Roosevelt instructed Perkins and Secretary of State Cordell Hull to submit legal opinions on each side of the charge bonds issue. Perkins’s Solicitor of Labor Charles Wyzanski — a Jewish American with family trapped in Nazi territory — drafted the Labor Department’s position. In late 1933, Attorney General Homer Stiles Cummings sided with Wyzanski, Perkins and the legality of charge bonds.

And yet the administration never implemented the charge bond proposal. The archival record does not offer conclusive evidence as to what happened, but a backdoor negotiation seems to have commenced after Cummings handed down his decree. It seems likely that Perkins and her department bartered away the charge bond option in exchange for support for other, higher priorities.

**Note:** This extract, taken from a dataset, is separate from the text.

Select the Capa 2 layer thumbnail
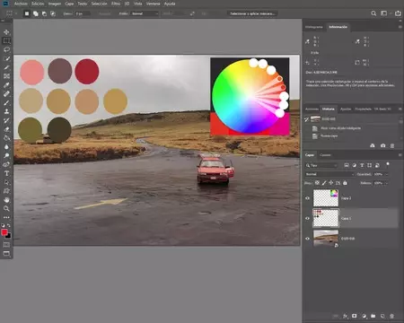This screenshot has height=323, width=404. pyautogui.click(x=326, y=198)
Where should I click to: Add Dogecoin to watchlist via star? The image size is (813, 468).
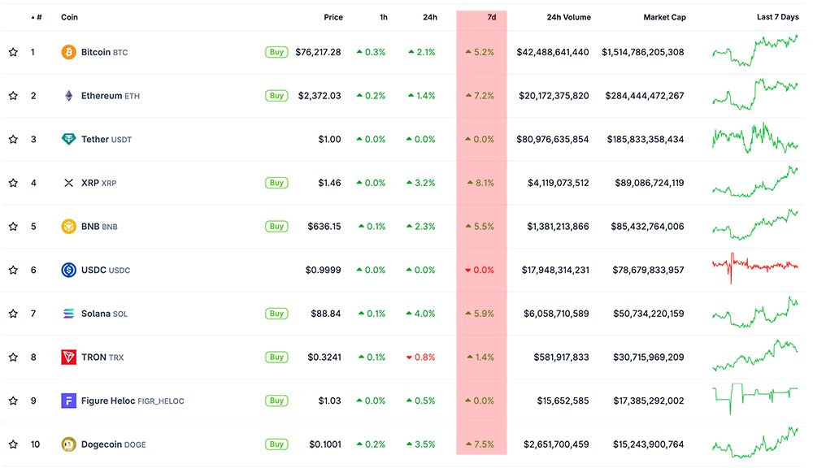point(13,444)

This was necessary because, while social reformers in the New Deal coalition believed that immigration boosted the economy, they ran into skepticism from organized labor. Representing American workers, unions such as the American Federation of Labor feared that immigrants would threaten union members’ opportunities for advancement. And support from these unions was integral to passing New Deal programs through Congress, which meant that the Roosevelt administration needed to keep them happy.

These politics doomed the charge bond proposal, which might have significantly aided the masses fleeing Nazi territory in the early 1930s.

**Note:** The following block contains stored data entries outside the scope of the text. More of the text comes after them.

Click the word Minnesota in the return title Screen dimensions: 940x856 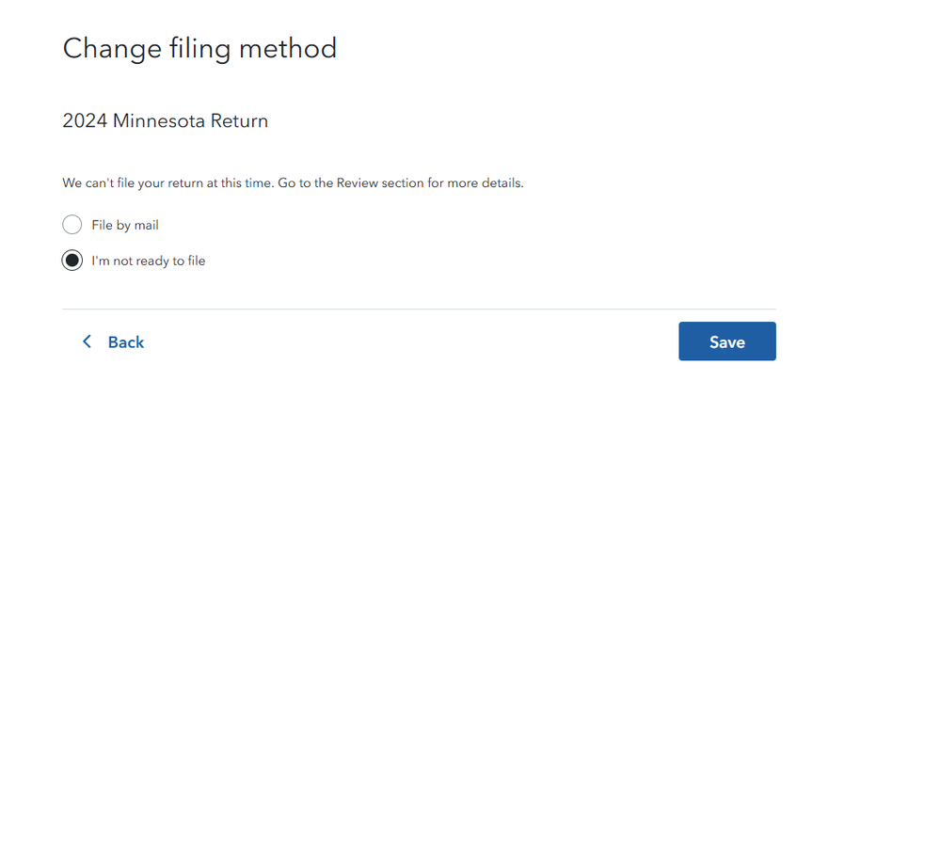click(x=159, y=121)
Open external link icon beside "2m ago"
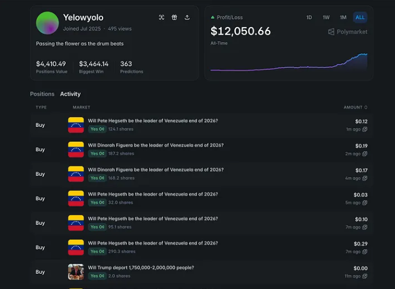Screen dimensions: 395x289 coord(365,154)
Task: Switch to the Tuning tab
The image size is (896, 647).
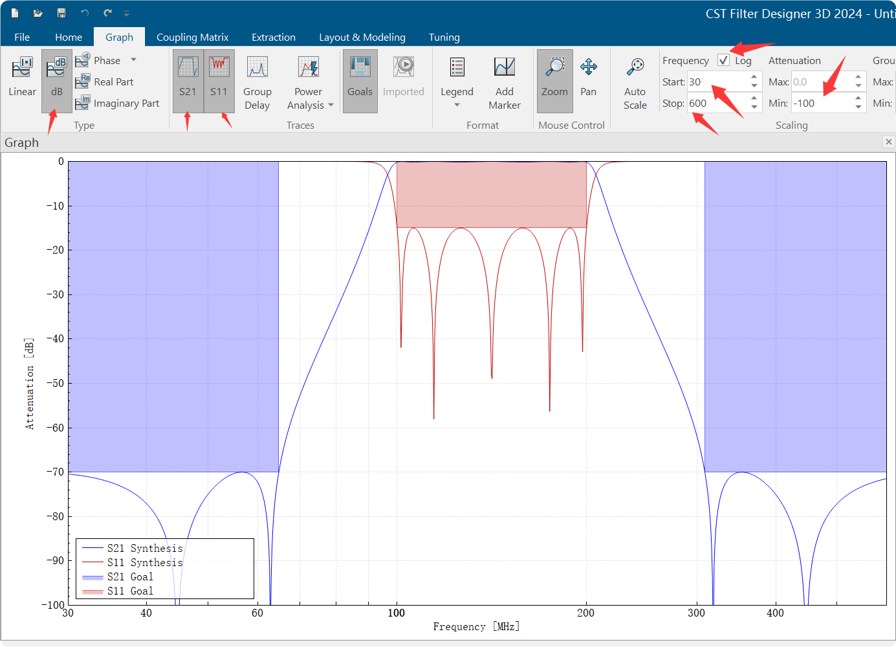Action: coord(444,38)
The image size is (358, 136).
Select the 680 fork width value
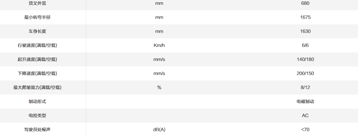point(305,3)
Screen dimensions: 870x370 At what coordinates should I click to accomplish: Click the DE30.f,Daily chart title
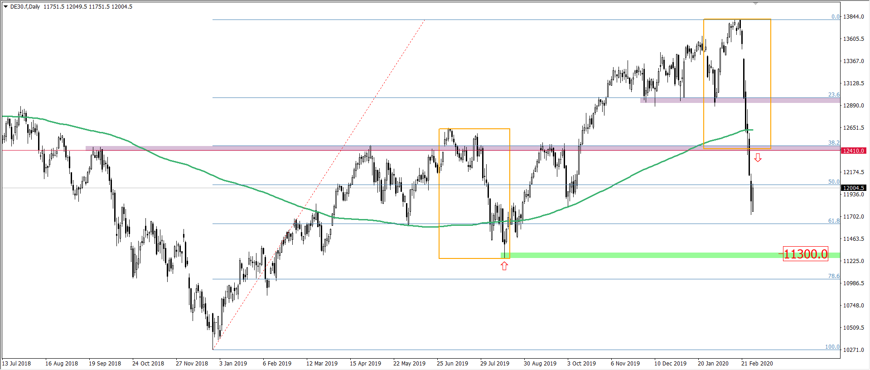(25, 7)
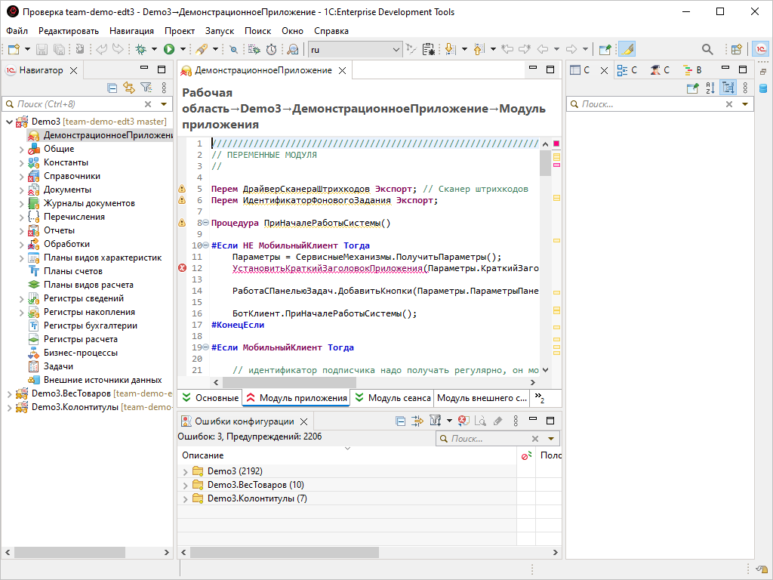Open the Навигация menu
The width and height of the screenshot is (773, 580).
[x=131, y=31]
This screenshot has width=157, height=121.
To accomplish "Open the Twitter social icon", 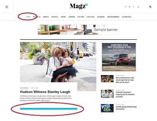I will pos(130,7).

Now the public charge clause is back in the news. Ironically, some of the same assistance programs that Perkins’s Department of Labor prioritized over the charge bond option, such as Social Security, have catapulted it back onto the front pages .

Trump aide Stephen Miller wants to use the public charge clause to restrict immigration and deport documented immigrants to their home countries, while also undermining the goals of social welfare programs like Social Security and even the subsidies provided to help Americans buy health care under the Affordable Care Act. These entitlements offered to all citizens are now being used against immigrants who consider America to be their only home.

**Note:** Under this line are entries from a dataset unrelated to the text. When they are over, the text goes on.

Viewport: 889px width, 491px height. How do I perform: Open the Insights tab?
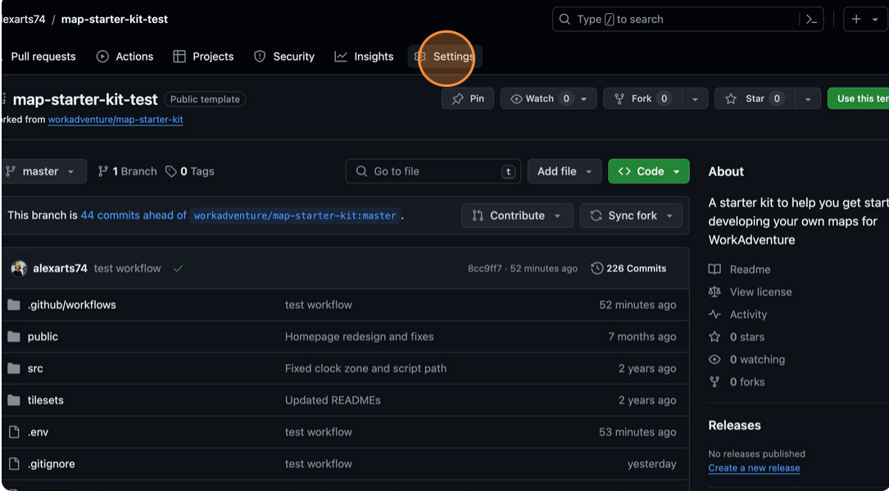364,57
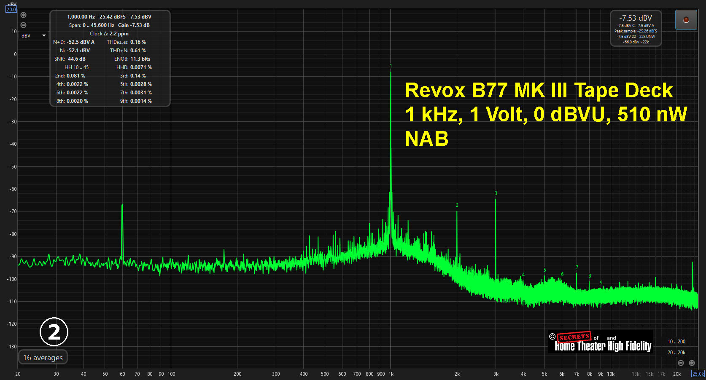
Task: Click the 3rd harmonic marker at 3k
Action: [x=496, y=193]
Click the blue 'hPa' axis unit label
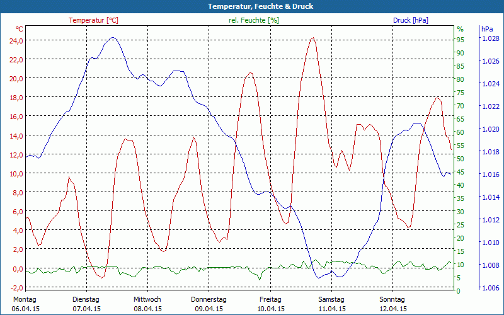Viewport: 504px width, 315px height. [487, 29]
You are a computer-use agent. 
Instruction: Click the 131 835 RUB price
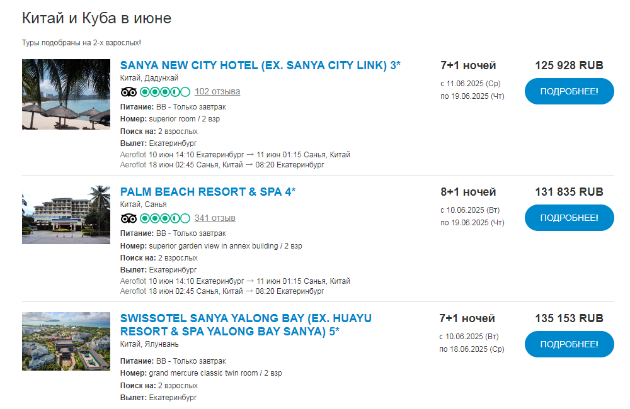pos(570,192)
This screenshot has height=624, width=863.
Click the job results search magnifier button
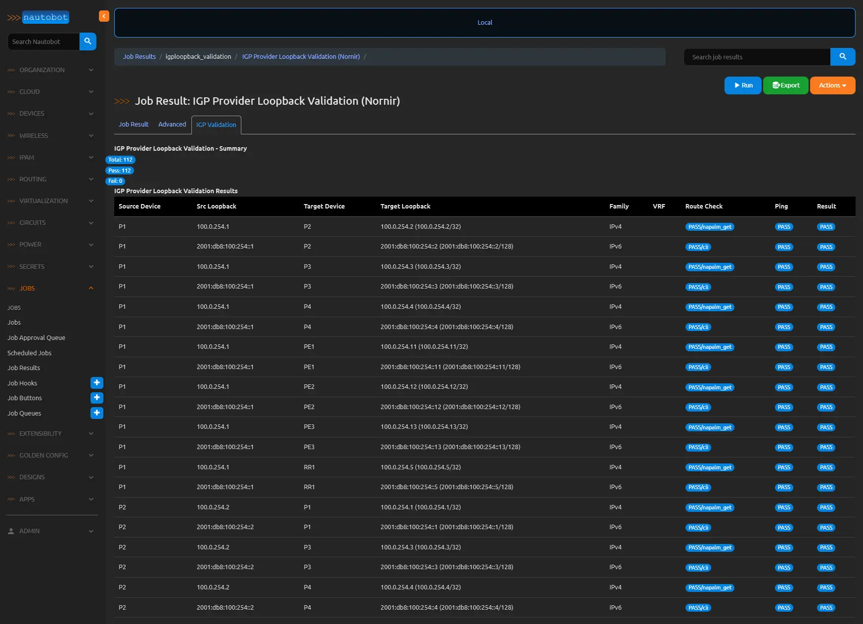click(x=842, y=57)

While Perkins’s effort in the 1930s and Miller’s effort today have starkly different goals and motivations, both are possible because American immigration law has gray areas that afford opportunities for presidents to skew policy as they wish. Presidents, including Roosevelt, Lyndon Johnson and Barack Obama, have used this discretion to move immigration policy in a more liberal, welcoming direction. But immigration advocates are learning that the same legislative language that they’ve capitalized on in the past affords President Trump the opportunity to impose draconian, restrictionist policies.

If the Trump administration successfully wields the public charge clause against documented immigrants, they would be using this provision to resurrect the very restrictionist immigration policies from the interwar years that Perkins and her allies attempted to challenge. And they’d be doing it despite decades of subsequent laws that opened up and liberalized immigration policy.

The gray area in American immigration law means that the same legal provisions can be mobilized to protect vulnerable migrants or to stigmatize and subject them to violence.

But as Perkins learned, there is a brake on executive discretion in immigration policy: public opinion. Perkins could not aid people as she pleased because national sentiment and the mobilization of interest groups leaned elsewhere.

Whether the Trump administration can proceed without significant obstacles will be determined by where the American public stands today. If Americans rise up against this proposal, and inflict political damage, they may thwart it. If, however, the public acquiesces, implementation of the plan will be more a reflection of a return to anti-immigrant sentiment than an administration twisting the law.